Adolescent back pain has been reported to affect more than half of school age patients. Parents are often confused by the severity of the complaints, yet their teenager continues in sports or other activities. The child will complain for months and get minimal relief of symptoms with anti-inflammatory drugs. Then the family will seek an evaluation.
There may be many reasons other than overuse or growing pains for an adolescent to have lower (lumbar) back pain. These include:
Metabolic.
Inflammatory.
Neoplasm.
Congenital.
Developmental.
Trauma.
The clinical exam provides information. This includes the location of the pain, if there is muscle spasm, lower spine range of motion, hamstring muscle tightness, muscle strength in the legs, reflexes and sensation in the legs.
X-ray studies may discount several of the potential diagnoses. X-rays may direct the physician to propose the diagnosis of a pars interarticularis stress injury or fracture.
The pars interarticularis is a portion of the lumbar spine. It joins together the upper and lower joints. The pars is normal in the vast majority of children.
When they are about 8 years old, certain patients begin to experience abnormal growth and development of this particular region in the bone.
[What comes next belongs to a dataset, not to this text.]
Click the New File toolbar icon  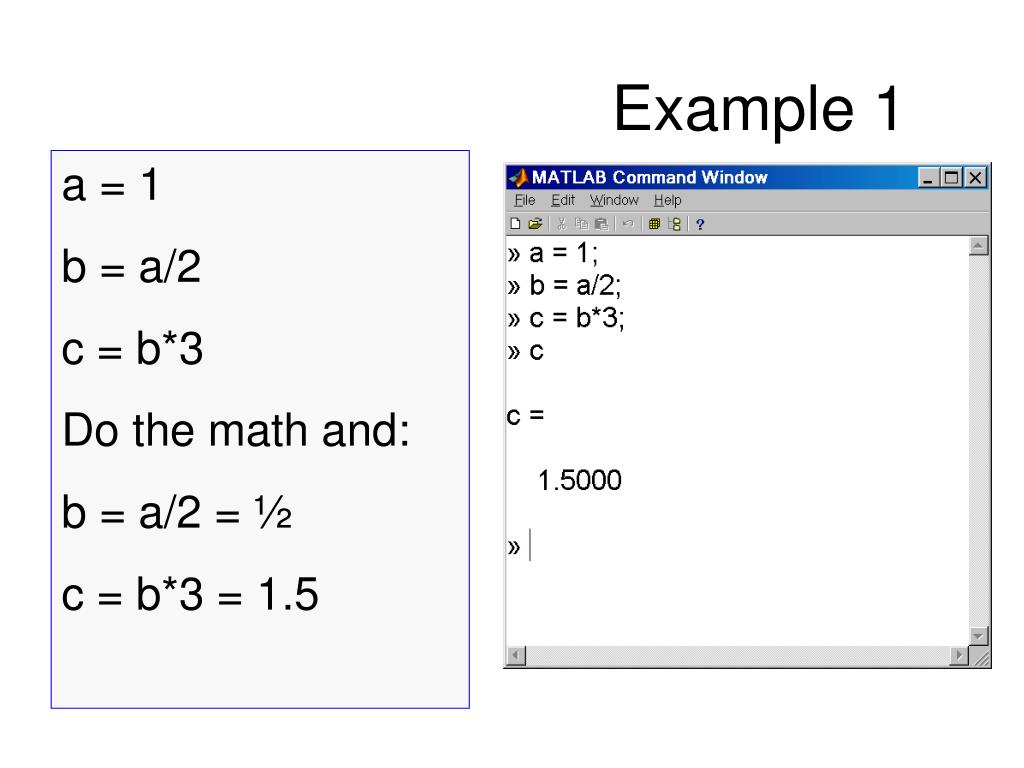pos(515,224)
A genetic weakness to the bone has been established in certain ethnic groups. One such group is Alaskan Indians. It does appear that certain athletic activities or injuries (gymnastics, heavy weight lifting) may result in problems in susceptible individuals.
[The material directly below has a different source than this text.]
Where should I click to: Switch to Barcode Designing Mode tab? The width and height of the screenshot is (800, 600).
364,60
There are three stages of injury to the pars interarticularis:
Stress reaction or injury may occur when the bone experiences excessive wear and tear. This can happen from activities of daily living, sports or a fall. The symptoms may include lumbar pain, stiffness and hamstring muscle tightness. X-rays will not reveal any abnormality. A bone scan will show the inflammation in the pars. Treatment consists of relieving the pain and restoring spinal flexibility. After several months, most patients resume most activities.
If the pars "cracks" or fractures, the condition is called Spondylolysis. The X-ray confirms the bony abnormality. Treatment is customized. It is based on the severity of symptoms. Anti-inflammatory drugs, physical therapy, wearing a brace and changing activities will be considered.
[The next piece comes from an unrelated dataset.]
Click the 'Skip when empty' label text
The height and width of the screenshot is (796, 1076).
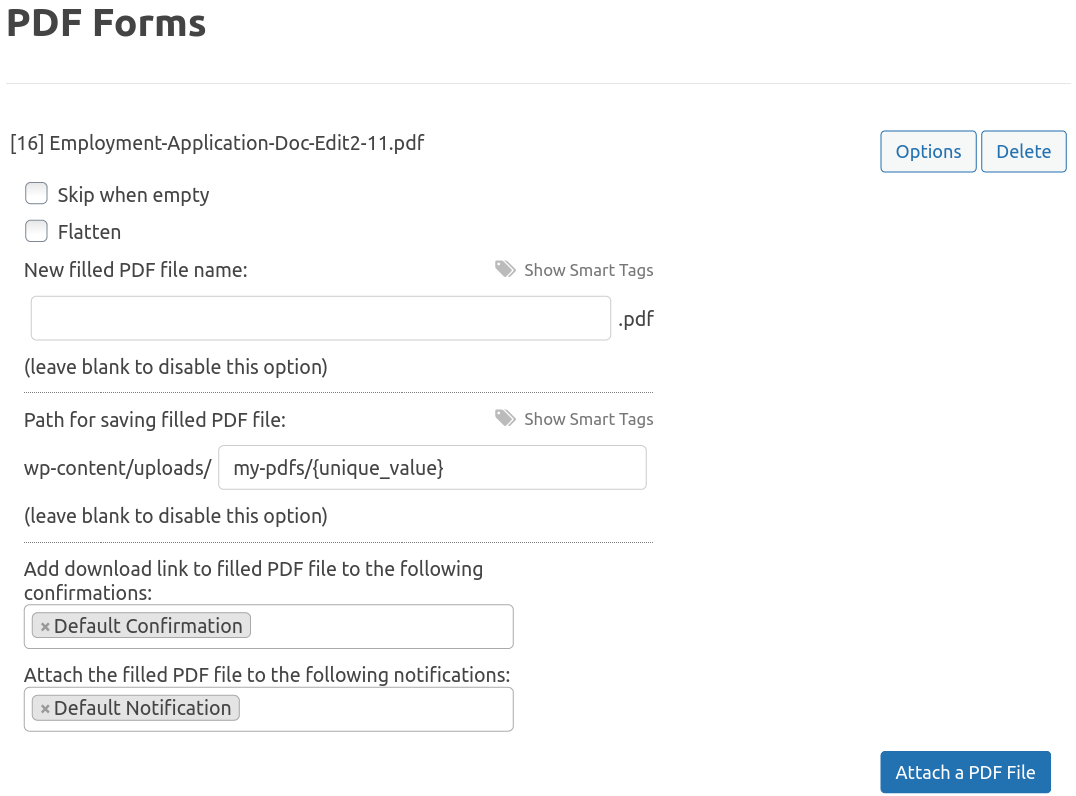tap(133, 195)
If the fracture gap at the pars widens, then the condition is called Spondylolisthesis. Widening of the gap leads to the fifth lumbar vertebra shifting. It shifts forward on the part of the pelvic bone called the sacrum. The doctor measures standing lateral spine X-rays. This determines the amount of forward slippage.
Treatment Options
Treatment is prescribed. It decreases any acute spasm and restores flexibility of the spine.
Prognosis is affected by the amount of slippage. In general, most patients with less than 50 percent slippage tend to fare well through adolescence. With slippage of 50 percent or greater patients have more potential for additional slippage as they grow and age.
Treatment Options: Surgical
A small number of patients do not respond to conservative medical management. They are evaluated for a spinal fusion.